The MSS went to work on her brittle soul. They said America had been eradicated by a full-scale nuclear attack and offered proof in satellite photos, some of which must have been real. They took her aboard a plane and flew for nearly a day, then said they’d landed in the Himalayas, where they were desperately fending off India’s tanks and infantry.
They gave her a chance to redeem herself: to create new nanotech. Their own people had been working on the mind plague. Kendra was the catalyst in making it operational. They said the new contagion was intended to be a bloodless method of ending the war. They said they only wanted to unite both countries under a single government before another nuclear exchange wiped out these last few safe islands above the machine plague. They didn’t tell her Ruth’s vaccine was widespread by then, permitting everyone to reclaim the world below ten thousand feet. Nor did Kendra ask to go outside to verify her location. She’d seen enough of snow and wind and desolate rock. She loved her warm prison. The women who tended to her were soft-voiced and kind, completely unlike anything on her mountaintop. She wanted to believe them.
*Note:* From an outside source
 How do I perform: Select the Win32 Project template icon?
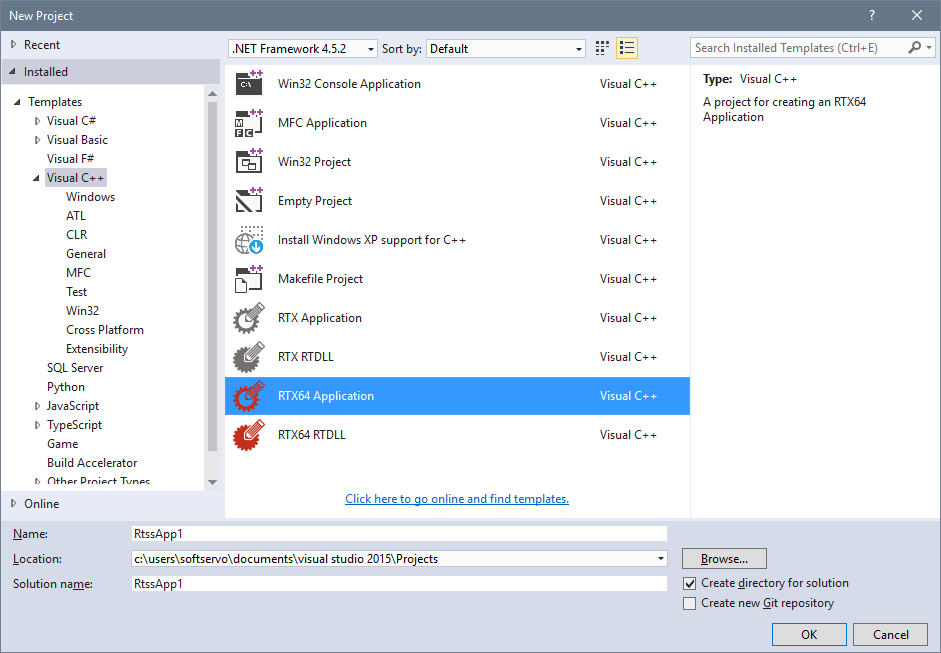tap(248, 161)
Kendra began to work again. She escaped into the pristine logic of her microscopes, and, when she occasionally stalled on the mind plague, she turned her skills to other projects, daring to reexamine the archos tech for weaknesses. There must be some way to destroy it.
Her handlers let her play with different lines of research because it kept her happy. She also came to understand that they hoped her efforts would jump-start new possibilities in their weapons programs. Too late, she discovered Ruth’s vaccine in her own blood along with the booster nanotech. Too late, she learned she’d repeated her unholy mistake, providing them with the power to tear the world apart again.
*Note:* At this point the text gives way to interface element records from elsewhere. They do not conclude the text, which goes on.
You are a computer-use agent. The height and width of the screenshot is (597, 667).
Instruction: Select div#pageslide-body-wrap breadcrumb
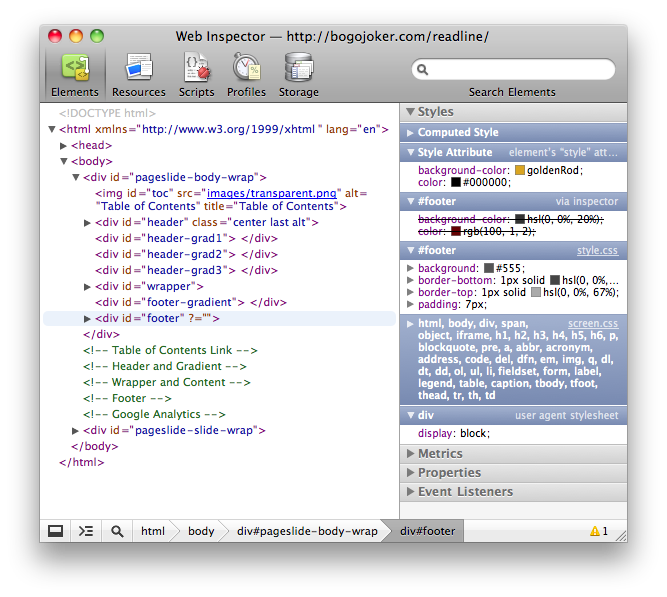306,531
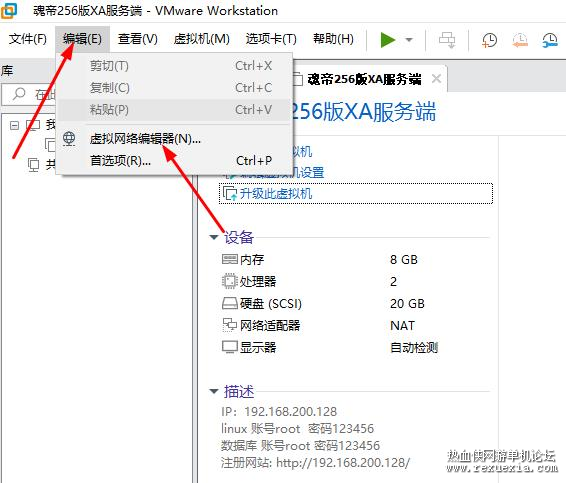Collapse the 描述 section triangle

pyautogui.click(x=214, y=391)
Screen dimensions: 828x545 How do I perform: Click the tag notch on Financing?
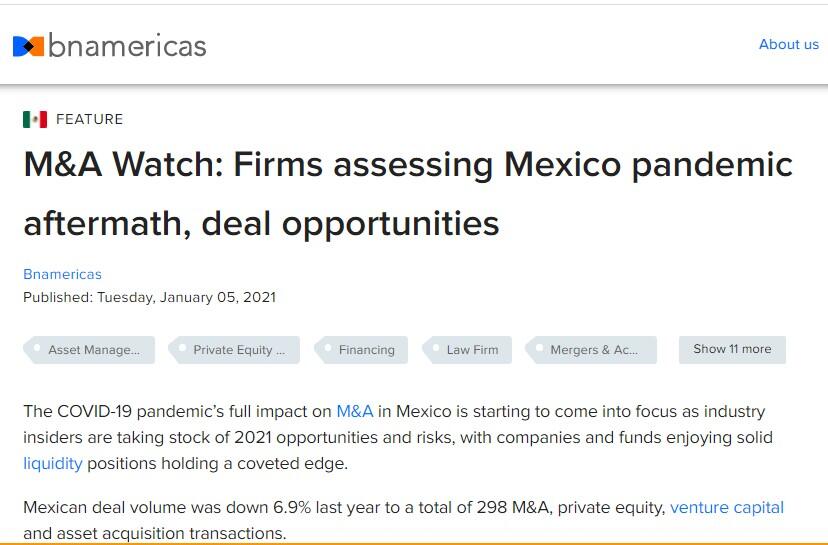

She went on strike. It didn’t last. The MSS used sleep deprivation, drugs, and cold to compel her. She quit eating, but they inserted a gastric feeding tube and IVs to sustain her — and when she failed to rouse herself, the pain began. Electricity. Knives. She swore to help again just to make it stop.
She’d become erratic. She knew that. Sometimes she exaggerated her behavior when she was actually in control of herself, creating opportunities to conceal and deceive. It also helped that she’d picked up a good deal of their language by then. She pretended she wanted to be one of them, which she hoped was comforting to her overseers. She refused to speak in anything except Mandarin, deliberately confusing her words and mixing her written notes.
Kendra knew they hoped to improve the mind plague to introduce thoughts to infected people, not only disrupting their capacity to think but shaping and encouraging cooperative moods. They were years away from this magic. Merely teaching the nanotech to interrupt higher brain function was impressive enough — but, showing ambition, she convinced them to increase the nano’s AMU to allow the space necessary to eventually house those programs. The Chinese didn’t realize the extra bulk she built into it also held a coded message.
Unfortunately, she couldn’t be sure anyone would ever find her cry for help. Worse, she didn’t make the mental leap to using the new self-governing markers to reverse who the mind plague infected until after they’d taken both kinds of nanotech away from her.
Her best chance to stop them was her continued work with the archos tech. She crafted a new machine plague, first paring down its size for increased speed. She also replaced its heat engine with a simple protein-based reaction. That was easy. The archos tech was nothing if not efficient in disintegrating organic tissue, which she taught it to burn for energy. It would be enough to destroy everyone in their nanotech programs, including herself.